Et les populations autochtones ne sont pas les seules à être affectées par la course aux minéraux de transition. Le gouvernement de la République populaire de Chine vise la position de leader dans la production de voitures électriques et abrite deux poids lourds du marché: le fabricant de batteries CATL et le géant BYD, qui a récemment dépassé le nombre de voitures électriques produites par Tesla.

Cette situation est préoccupante pour deux raisons. Premièrement, les plus grandes réserves de lithium de Chine sont situées sous le plateau tibétain. Un rapport de 2023 montre la pression croissante exercée pour extraire ces matières premières et le manque d’inclusion de la population tibétaine. Deuxièmement, le traitement du lithium est lié au travail forcé des Ouïghours dans la région du Turkestan oriental (le Xinjiang), où le parti communiste chinois mène une politique d’oppression brutale.

Le réseau international Lead The Charge, auquel participe la Société pour les peuples menacés, encourage les constructeurs automobiles à profiter de la transition vers les véhicules électriques pour rendre leurs chaînes d’approvisionnement équitables, durables et exemptes à 100% de combustibles fossiles.

Le 27 février 2024, Lead The Charge a présenté son deuxième classement. Celui-ci analyse les rapports publics de 18 des principaux fabricants mondiaux de voitures électriques et évalue leurs efforts pour éliminer les émissions, les dommages environnementaux et les violations des droits humains de leurs chaînes d’approvisionnement.

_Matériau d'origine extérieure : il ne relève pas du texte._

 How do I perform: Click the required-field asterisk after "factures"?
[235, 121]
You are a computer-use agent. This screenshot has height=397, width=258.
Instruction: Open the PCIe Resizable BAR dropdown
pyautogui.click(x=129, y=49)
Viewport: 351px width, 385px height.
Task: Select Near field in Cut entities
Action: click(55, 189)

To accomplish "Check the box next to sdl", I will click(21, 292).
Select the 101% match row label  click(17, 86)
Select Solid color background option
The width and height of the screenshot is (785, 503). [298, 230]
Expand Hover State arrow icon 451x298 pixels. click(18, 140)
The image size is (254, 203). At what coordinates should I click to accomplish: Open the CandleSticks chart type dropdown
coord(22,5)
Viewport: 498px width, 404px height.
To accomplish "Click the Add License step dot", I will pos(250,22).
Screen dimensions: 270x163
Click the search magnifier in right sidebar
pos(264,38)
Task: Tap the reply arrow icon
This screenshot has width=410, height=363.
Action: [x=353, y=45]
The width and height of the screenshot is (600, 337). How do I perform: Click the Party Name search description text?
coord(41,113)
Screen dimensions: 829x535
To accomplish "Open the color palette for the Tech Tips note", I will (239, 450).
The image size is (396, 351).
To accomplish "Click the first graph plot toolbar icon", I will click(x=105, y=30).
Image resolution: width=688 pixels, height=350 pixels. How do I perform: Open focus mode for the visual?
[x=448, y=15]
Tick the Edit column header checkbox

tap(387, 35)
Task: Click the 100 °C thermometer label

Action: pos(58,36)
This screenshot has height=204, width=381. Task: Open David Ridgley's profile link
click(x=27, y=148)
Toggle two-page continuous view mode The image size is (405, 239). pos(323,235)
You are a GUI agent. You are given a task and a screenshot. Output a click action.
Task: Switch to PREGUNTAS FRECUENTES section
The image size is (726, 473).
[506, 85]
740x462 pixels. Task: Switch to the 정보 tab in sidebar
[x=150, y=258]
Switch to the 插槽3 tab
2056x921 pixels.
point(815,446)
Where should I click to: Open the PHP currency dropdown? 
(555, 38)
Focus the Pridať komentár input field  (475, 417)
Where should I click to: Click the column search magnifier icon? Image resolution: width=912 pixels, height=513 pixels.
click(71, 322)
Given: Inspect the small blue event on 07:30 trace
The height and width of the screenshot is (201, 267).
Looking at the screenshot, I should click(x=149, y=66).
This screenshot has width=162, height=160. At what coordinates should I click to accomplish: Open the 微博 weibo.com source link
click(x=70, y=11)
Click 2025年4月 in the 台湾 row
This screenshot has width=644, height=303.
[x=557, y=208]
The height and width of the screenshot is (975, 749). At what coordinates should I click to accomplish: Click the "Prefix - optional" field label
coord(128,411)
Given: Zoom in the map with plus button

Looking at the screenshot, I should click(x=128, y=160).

Si le classement montre que plusieurs entreprises s’efforcent de garantir des chaînes d’approvisionnement propres et de protéger les droits humains, leurs efforts restent insuffisants: Ford, qui arrive en tête dans le domaine des droits humains, ne respecte que 54% des exigences du réseau. Il apparaît en particulier que les constructeurs font beaucoup trop peu en ce qui concerne les droits des populations indigènes.

Plus de la moitié des fabricants automobiles ont obtenu un score de 0% en la matière, et même Tesla, en tête du classement, n’a obtenu que 26%. Il est frappant de constater à quel point BYD est mal classé. En raison de son manque total de transparence, il est loin d’être à la hauteur dans le domaine des droits humains: il a obtenu 0% pour les droits des peuples autochtones et seulement 5% pour les droits humains en général.

Les consommateurs et consommatrices suisses qui achètent des véhicules électriques le font souvent avec de bonnes intentions et sont généralement soucieux de l’environnement. La Suisse est un marché intéressant pour les fabricants de véhicules électriques. Une voiture neuve sur cinq (20,9 %) vendue en Suisse en 2023 était un véhicule électrique à batterie. La Suisse compte 17’000 bornes de recharge publiques, ce qui représente l’un des réseaux les plus denses au monde.

Conquérir le marché helvétique des véhicules électriques nécessite de disposer d’un importateur de voitures bien connu en Suisse. Sans surprise, Emil Frey, le plus grand importateur du pays en termes de volume de ventes, a décidé cette année d’importer les voitures BYD, selon les médias. Cette opportunité pourrait se révéler être une arme à double tranchant: ce qui pourrait être bon pour le chiffre d’affaires d’Emil Frey pourrait devenir un problème éthique.

Partout dans le monde, on demande de plus en plus aux entreprises de faire preuve de diligence raisonnable dans leur chaîne d’approvisionnement. En Suisse, des organisations à but non lucratif préparent une nouvelle initiative réclamant une obligation de diligence. BYD est-il en mesure d’assumer une diligence raisonnable? Emil Frey pourrait bientôt être confronté à cette question.

L’importateur suisse serait bien avisé de le vérifier avant de risquer un partenariat avec BYD, et de s’assurer que les rêves ne se transforment pas en cauchemars pour les peuples autochtones et les populations locales.

Les opinions exprimées dans cet article sont uniquement celles de son auteur.